- PROBLEM TO SOLVE
Return a copy of every line in the records that includes the word "Biscuit".
——————
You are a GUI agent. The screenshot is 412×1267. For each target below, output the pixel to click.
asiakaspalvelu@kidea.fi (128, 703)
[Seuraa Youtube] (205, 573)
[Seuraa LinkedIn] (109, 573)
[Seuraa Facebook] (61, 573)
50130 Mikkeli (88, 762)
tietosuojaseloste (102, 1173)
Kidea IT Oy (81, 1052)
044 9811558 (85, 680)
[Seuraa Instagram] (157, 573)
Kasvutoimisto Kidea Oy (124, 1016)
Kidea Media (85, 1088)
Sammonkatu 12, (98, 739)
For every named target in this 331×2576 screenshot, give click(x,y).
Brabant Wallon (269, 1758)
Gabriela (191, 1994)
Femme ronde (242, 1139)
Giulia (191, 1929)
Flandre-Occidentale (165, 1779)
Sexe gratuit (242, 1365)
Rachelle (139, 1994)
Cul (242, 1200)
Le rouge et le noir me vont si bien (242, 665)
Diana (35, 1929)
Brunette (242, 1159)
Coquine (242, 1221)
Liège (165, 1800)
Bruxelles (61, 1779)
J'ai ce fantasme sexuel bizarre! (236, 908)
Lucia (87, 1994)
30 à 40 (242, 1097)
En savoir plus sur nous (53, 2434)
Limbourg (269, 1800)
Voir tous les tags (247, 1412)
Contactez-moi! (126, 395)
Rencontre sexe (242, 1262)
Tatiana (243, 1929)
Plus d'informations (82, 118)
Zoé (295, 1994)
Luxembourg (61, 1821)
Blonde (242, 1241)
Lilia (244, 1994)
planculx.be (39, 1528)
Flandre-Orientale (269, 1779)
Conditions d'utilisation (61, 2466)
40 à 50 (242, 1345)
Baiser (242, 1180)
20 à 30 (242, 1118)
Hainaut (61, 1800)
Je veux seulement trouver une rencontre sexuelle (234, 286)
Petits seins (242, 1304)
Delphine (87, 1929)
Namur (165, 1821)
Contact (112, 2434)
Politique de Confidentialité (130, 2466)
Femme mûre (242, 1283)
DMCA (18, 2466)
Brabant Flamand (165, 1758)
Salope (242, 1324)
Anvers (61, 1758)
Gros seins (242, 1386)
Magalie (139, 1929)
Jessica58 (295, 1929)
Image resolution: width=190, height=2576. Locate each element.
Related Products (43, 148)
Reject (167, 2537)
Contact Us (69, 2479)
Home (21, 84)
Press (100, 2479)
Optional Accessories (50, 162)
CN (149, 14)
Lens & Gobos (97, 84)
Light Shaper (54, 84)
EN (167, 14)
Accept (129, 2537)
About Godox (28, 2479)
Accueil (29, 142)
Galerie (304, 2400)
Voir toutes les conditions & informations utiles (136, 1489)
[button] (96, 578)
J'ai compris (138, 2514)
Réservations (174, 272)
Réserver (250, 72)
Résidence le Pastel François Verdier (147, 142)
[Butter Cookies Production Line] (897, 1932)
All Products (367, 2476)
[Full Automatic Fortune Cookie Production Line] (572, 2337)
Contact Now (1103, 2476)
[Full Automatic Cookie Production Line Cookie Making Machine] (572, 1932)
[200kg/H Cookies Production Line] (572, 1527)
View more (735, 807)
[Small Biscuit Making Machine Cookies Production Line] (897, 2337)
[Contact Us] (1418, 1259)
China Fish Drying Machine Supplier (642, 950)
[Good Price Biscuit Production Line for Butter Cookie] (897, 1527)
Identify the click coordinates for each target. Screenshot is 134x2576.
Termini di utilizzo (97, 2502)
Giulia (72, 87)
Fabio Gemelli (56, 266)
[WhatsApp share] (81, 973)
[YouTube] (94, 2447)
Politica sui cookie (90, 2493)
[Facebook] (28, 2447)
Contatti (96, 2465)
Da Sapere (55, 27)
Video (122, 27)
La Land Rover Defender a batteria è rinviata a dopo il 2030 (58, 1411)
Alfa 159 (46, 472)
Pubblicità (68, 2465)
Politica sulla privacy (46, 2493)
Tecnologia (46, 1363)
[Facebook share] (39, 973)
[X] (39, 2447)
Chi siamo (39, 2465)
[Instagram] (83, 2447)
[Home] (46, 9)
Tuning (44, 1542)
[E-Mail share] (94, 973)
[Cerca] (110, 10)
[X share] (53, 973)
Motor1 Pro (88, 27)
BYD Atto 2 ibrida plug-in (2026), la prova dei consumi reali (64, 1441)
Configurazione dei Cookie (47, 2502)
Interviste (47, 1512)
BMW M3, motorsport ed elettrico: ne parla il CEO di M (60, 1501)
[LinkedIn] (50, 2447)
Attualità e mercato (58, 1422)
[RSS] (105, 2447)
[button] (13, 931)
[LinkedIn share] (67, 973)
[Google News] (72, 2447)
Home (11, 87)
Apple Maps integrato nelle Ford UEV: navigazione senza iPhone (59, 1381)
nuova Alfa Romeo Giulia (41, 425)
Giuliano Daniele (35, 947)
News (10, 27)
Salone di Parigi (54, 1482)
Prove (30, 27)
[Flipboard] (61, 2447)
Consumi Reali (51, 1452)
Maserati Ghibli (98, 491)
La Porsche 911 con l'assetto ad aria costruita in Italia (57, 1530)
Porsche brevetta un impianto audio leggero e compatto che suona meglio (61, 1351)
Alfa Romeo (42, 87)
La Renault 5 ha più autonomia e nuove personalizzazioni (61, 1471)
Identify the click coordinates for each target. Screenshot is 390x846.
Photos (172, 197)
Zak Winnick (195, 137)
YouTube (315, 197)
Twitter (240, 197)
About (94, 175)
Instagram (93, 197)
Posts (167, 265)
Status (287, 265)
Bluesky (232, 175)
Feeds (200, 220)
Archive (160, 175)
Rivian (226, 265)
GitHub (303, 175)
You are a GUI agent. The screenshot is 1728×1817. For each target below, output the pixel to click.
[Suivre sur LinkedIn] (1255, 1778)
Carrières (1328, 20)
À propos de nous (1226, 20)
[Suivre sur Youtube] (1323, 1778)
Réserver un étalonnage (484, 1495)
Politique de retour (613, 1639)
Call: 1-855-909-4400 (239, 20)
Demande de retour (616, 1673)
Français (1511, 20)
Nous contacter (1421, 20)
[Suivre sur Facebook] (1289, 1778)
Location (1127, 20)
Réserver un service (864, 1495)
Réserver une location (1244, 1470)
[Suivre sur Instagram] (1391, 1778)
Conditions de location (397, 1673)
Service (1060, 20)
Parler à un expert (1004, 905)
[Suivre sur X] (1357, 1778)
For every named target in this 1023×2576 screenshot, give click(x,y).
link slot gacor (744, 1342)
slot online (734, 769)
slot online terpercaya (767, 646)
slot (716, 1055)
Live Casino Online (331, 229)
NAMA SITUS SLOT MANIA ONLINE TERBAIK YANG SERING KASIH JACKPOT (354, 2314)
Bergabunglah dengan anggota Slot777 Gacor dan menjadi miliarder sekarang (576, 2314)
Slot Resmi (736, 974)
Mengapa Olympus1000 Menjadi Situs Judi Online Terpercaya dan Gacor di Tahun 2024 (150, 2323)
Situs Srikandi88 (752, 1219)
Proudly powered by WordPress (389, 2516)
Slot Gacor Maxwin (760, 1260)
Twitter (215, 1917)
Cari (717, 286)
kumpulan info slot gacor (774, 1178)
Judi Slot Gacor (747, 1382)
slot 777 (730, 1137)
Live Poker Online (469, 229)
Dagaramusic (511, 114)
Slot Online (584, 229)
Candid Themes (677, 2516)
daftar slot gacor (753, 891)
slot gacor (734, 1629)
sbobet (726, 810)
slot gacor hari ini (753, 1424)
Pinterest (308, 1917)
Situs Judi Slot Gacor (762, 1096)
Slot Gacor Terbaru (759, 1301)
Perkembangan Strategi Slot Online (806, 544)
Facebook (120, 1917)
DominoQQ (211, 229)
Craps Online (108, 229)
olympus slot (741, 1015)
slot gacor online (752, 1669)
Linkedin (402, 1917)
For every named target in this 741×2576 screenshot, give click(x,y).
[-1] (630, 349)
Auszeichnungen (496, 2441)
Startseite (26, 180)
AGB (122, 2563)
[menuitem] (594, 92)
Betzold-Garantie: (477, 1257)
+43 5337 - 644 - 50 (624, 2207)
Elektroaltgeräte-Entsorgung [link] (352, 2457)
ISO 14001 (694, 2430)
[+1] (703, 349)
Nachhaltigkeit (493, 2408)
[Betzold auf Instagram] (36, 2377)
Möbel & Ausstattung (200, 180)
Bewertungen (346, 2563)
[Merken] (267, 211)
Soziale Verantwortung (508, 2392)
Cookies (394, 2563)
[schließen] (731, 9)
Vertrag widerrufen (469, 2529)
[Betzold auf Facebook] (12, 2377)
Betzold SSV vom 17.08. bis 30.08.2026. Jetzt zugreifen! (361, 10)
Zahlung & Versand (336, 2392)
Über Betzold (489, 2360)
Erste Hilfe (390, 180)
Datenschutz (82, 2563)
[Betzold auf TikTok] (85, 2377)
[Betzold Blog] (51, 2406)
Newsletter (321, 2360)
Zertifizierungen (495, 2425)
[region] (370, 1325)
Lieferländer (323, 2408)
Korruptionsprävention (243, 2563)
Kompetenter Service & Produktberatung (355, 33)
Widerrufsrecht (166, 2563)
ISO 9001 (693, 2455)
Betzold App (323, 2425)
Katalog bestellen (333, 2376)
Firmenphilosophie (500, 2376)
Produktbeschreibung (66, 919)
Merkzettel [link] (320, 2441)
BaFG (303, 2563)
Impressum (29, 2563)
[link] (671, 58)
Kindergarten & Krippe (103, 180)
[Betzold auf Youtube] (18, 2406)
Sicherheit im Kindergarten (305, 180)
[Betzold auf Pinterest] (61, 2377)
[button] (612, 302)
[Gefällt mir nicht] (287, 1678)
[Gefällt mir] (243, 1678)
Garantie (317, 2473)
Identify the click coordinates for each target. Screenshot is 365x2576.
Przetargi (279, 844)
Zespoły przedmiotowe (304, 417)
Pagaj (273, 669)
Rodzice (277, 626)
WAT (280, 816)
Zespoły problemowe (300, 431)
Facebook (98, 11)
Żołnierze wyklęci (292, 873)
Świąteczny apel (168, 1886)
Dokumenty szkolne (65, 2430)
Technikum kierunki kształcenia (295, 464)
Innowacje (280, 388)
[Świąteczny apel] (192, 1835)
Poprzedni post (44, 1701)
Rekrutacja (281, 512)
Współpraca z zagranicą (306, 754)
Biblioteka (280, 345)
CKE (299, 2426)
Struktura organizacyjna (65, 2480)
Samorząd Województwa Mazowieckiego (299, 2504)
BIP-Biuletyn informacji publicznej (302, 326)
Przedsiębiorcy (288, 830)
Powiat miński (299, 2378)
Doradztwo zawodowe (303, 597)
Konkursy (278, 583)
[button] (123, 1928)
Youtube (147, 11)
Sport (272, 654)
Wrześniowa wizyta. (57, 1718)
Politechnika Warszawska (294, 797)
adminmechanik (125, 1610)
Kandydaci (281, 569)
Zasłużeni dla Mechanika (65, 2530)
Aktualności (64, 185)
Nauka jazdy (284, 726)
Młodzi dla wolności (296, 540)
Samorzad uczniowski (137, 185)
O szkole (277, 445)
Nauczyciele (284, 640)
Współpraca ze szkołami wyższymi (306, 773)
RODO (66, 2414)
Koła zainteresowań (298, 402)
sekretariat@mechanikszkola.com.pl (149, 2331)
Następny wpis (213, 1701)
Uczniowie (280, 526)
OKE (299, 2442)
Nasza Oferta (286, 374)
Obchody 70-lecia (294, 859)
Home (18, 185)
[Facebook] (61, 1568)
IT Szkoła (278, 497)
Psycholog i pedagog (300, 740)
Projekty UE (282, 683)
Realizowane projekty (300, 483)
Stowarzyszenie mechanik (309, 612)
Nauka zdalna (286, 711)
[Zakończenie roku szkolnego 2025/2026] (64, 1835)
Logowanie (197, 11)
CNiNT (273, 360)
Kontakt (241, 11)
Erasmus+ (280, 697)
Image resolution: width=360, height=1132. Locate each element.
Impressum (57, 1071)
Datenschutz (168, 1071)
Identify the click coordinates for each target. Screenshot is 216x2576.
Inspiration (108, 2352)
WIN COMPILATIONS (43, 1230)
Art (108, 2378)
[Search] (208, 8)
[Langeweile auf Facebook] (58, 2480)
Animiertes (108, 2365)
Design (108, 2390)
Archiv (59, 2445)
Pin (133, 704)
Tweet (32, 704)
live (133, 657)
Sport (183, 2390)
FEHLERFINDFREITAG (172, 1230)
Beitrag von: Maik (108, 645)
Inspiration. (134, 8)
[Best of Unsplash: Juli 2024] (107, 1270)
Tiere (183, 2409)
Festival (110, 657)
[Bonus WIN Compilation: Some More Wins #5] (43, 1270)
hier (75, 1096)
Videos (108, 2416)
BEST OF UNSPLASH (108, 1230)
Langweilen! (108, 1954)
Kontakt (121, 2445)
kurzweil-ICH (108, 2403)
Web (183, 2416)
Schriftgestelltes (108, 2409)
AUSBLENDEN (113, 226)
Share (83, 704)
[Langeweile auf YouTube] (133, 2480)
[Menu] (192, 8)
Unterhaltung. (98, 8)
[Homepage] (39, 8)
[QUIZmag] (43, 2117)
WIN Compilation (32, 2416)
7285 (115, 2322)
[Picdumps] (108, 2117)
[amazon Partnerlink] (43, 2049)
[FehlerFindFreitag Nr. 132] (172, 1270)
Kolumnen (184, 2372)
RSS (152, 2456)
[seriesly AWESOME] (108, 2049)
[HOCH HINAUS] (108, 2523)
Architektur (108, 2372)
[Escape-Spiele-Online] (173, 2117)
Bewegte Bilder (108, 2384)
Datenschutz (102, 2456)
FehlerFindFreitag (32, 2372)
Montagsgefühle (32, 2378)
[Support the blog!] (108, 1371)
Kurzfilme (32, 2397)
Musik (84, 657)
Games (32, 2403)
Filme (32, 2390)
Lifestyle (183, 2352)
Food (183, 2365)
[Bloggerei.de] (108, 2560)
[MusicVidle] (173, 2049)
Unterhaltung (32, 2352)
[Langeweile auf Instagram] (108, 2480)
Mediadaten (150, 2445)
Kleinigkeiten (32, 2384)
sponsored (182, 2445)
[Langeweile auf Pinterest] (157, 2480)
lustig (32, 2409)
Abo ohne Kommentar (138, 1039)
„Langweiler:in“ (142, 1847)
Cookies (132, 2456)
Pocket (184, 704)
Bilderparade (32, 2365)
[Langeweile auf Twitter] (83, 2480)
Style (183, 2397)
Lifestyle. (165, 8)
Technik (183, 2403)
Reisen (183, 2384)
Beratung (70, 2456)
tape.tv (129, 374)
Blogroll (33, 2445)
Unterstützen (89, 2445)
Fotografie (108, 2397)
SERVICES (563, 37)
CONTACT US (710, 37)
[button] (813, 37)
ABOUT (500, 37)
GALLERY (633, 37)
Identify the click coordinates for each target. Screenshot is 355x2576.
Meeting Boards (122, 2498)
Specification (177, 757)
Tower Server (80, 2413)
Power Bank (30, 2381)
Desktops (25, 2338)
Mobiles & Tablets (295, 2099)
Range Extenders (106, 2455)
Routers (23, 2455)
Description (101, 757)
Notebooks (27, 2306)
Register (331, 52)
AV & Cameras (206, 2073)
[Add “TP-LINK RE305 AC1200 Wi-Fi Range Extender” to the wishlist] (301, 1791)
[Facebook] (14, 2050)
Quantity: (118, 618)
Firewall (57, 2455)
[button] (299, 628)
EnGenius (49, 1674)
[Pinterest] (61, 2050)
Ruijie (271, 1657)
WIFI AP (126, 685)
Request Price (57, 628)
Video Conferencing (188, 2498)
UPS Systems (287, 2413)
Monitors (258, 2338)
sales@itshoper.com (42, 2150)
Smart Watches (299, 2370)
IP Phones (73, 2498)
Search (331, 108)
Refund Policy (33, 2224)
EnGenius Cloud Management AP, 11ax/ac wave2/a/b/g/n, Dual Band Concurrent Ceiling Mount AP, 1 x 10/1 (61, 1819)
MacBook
——————
- RESULT
[Small Biscuit Making Machine Cookies Production Line] (897, 2337)
[Good Price Biscuit Production Line for Butter Cookie] (897, 1527)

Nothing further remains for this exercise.